Desarrollo comunitario

Sin plan de rescate


Por: Viviana Islas @MendozaI88 Publicado en ContraRéplica


La pandemia trajo consigo una crisis económica global. El impacto en cada nación será de acuerdo con las medidas que tomen sus gobiernos, a sus reservas, a la coordinación entre los sectores público y privado, y obviamente, a la visión de futuro de sus líderes.

Países como China, Italia, Alemania y Estados Unidos han anunciado pérdidas, pero también sus estrategias de reactivación económica. En nuestro país algo está sucediendo que no se ve claro el camino hacia el rescate financiero.

El gobierno prevé entregar 2 millones de créditos dirigidos a los micronegocios y las MiPymes que van desde los 6 mil a los 25 mil pesos, considerados insuficientes cuando se sabe que hay más de 12 millones de empresas en México.

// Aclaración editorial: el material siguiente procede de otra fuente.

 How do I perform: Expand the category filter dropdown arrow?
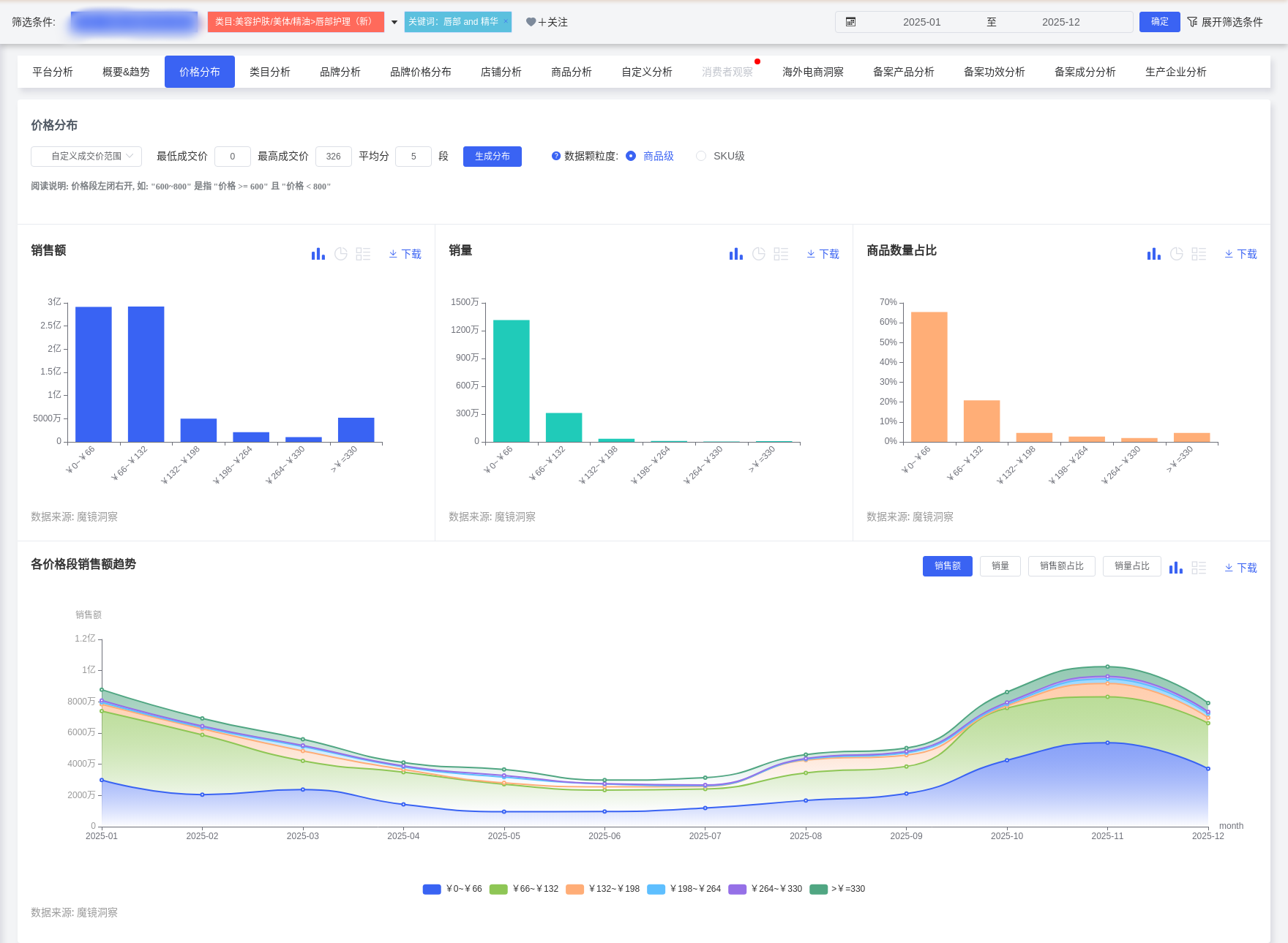(x=394, y=22)
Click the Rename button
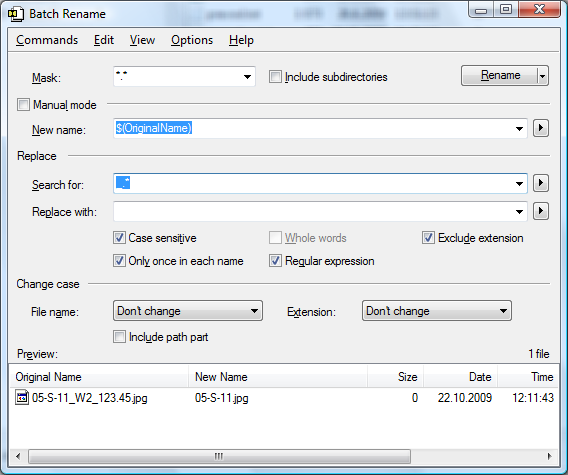This screenshot has width=568, height=475. [x=500, y=75]
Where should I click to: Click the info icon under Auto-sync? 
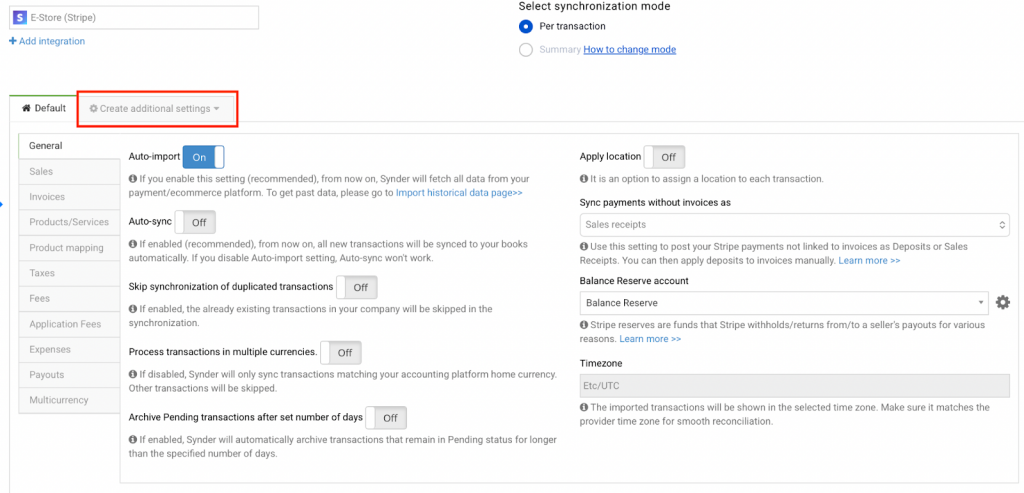point(133,244)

Independiente de las cifras que dé a conocer el día de hoy el gobierno federal, las cámaras industriales ya hicieron su proyección, estiman que 5 de cada 10 empresas quebrarán y que la pérdida de empleos llegará a los 3 millones, del impacto en términos monetarios mejor ni hablamos.

Al respecto, el Consejo Coordinador Empresarial presentó un documento con 68 ideas para combatir el virus y reactivar la economía, divididas en acciones inmediatas y de largo plazo. Entre las que destacan: aumento de pruebas, bienestar del personal médico, protección a la población más vulnerable, creación del Consejo de Emergencia Económica, reorientación del presupuesto, promover la inversión y aumentar la deuda pública, entre otras, y para llevarse a cabo la mayoría necesitan de la actuación del gobierno.

Sin duda, es una propuesta interesante, ambiciosa y poco concreta para la postura del presidente peleado con el modelo neoliberal, sobre todo cuando se habla de endeudar al país. Sobre el rescate a las empresas pidió que sean los dueños quienes asuman la responsabilidad, así, sin darles una bocanada de oxígeno y al parecer ignorando o minimizando las consecuencias.

Adicional al proyecto empresarial, destaco dos alternativas que considero deberían analizarse: una es la renegociación de la deuda pública, y la otra, es una iniciativa que se discute en el Congreso de Nuevo León, que expide una Ley de Emergencia Económica. Propuestas las hay, pero al presidente no parecen interesarle, veremos cómo actúan los gobiernos locales y la oposición en el Congreso.

Ojalá que el plan de reactivación económica próximo a conocer sea distinto a lo presentado a inicios de abril. Esperamos que tenga estrategia, que sea viable, que llame a la unidad, que sea incluyente, y que brinde esperanza ante tanta incertidumbre.